BT, again very sensible - I think the length of the leash will depend on the rhetoric being fielded from the Iranian President as well as any plans of the Iranians to manufacture nuclear weapons. You know Israel will not allow that to happen.


----------



## Colin1 (Mar 15, 2009)

BombTaxi said:


> Israel needs to come to the table and hear the Arab side, instead of just shooting up anyone who disagrees with them. Like I said in my last post, there will have to be compromise if there is to be peace, and Israel and the US will have to listen to the Arabs instead of presenting them with a plan and threatening to bomb them if they don't comply


Persians
Iranians wouldn't take kindly to being called Arabs; Persian/Arab hostility is as historical as Arab/Jew


----------



## FLYBOYJ (Mar 15, 2009)

Colin1 said:


> Persians
> Iranians wouldn't take kindly to being called Arabs; Persian/Arab hostility is as historical as Arab/Jew


VERY CORRECT!!!! And despite the "unity" of the religion that seems to hold them together, that's the point many miss about the Iranians (Persians). Saddam Hussein once stated he hated only Persians worse than Jews!


----------



## Amsel (Mar 15, 2009)

FLYBOYJ said:


> BT, again very sensible - I think the length of the leash will depend on the rhetoric being fielded from the Iranian President as well as any plans of the Iranians to manufacture nuclear weapons. You know Israel will not allow that to happen.


I can't think of any ME country that the world should allow to have nukes. I think Iran especially. They have their hands in every violent act in some shape or form relating to Hezbollah, Hamas, and other groups. I don't understand how they are sending arms unless by ship unless there is some agreements going on between Turks, Kurds, and U.S. forces though. And they are traditional enemies of Iran. The politics in the ME are mind boggling.
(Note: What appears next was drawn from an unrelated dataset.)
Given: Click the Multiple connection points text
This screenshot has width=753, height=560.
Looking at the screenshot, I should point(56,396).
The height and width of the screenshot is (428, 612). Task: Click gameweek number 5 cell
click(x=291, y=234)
It should be worth military action to keep them from having nukes. With nuclear weapons they will immmediatly become very difficult to deal with.


----------



## BombTaxi (Mar 15, 2009)

Nukes are one of the biggest issues that will need to be dealt with. Again, it's a tough one. Iran wants to join the nuke club mainly as a power projection thing, IMHO. The problem with the US, Israel or even the UK dictating to Iran that they cannot have nukes is that it will simply look hypocritical when all three of those nations have nukes of their own. I completely agree with Amsel that the current regime in Iran cannot and should not be trusted with anything larger than a firecracker, but it will be very hard convincing them that they don't need nukes when the two nations they see as the greatest threat both have them. Having said that, disarming Israel might well be a positive step for the region. A country with a sixty year history of swift and unilateral violence ( and I'm not just talking about Pakistan  ), is not a prime candidate, IMHO, for membership of the nuke club, nor will that nation's status as the only nuclear player in the region do any good for regional stability.


----------



## Matt308 (Mar 15, 2009)

Disarming Isreal? C'mon that's utter folly. What the hell does Isreal have to gain from disarming? Absolutely nothing.
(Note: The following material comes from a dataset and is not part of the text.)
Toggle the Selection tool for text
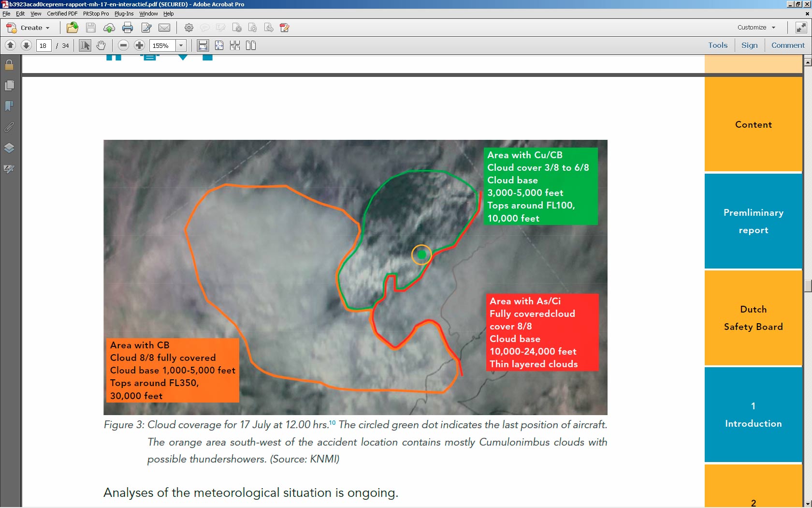The width and height of the screenshot is (812, 508). coord(85,45)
Ask the same question of Britain in 1938. Or the US in 1940. BS. I'm sick and tired of pacifism being touted as a means of eliminating world strife. Name one world influencing country, regime or people who in the face of hostility threw up their arms and professed pacifism that has continued to exist in an historically influential manner.

BS.


----------



## Matt308 (Mar 15, 2009)

.


----------



## evangilder (Mar 16, 2009)

BombTaxi said:


> Having said that, disarming Israel might well be a positive step for the region. A country with a sixty year history of swift and unilateral violence ( and I'm not just talking about Pakistan  ), is not a prime candidate, IMHO, for membership of the nuke club, nor will that nation's status as the only nuclear player in the region do any good for regional stability.



Disarming Israel would be a step toward their own annihilation, especially with Iran very close, if not already in the nuke weapons club. 

Let me ask you something, if I had a gun pointed at your head while yours was pointing at my head, would you drop yours and hope that I didn't blow your head off?

Israel is a tiny island in the middle of a bunch of people that want to see them destroyed. Remember the Six Days War, or Yom Kippur War. Israel has often faced numerically superior forces, and manages to survive. But the survive because of better weapons, better intel and better tactics. I would trust Israelis with nuclear weapons WAY more than some Islamic fundamentalist with an axe to grind against Israel or the west.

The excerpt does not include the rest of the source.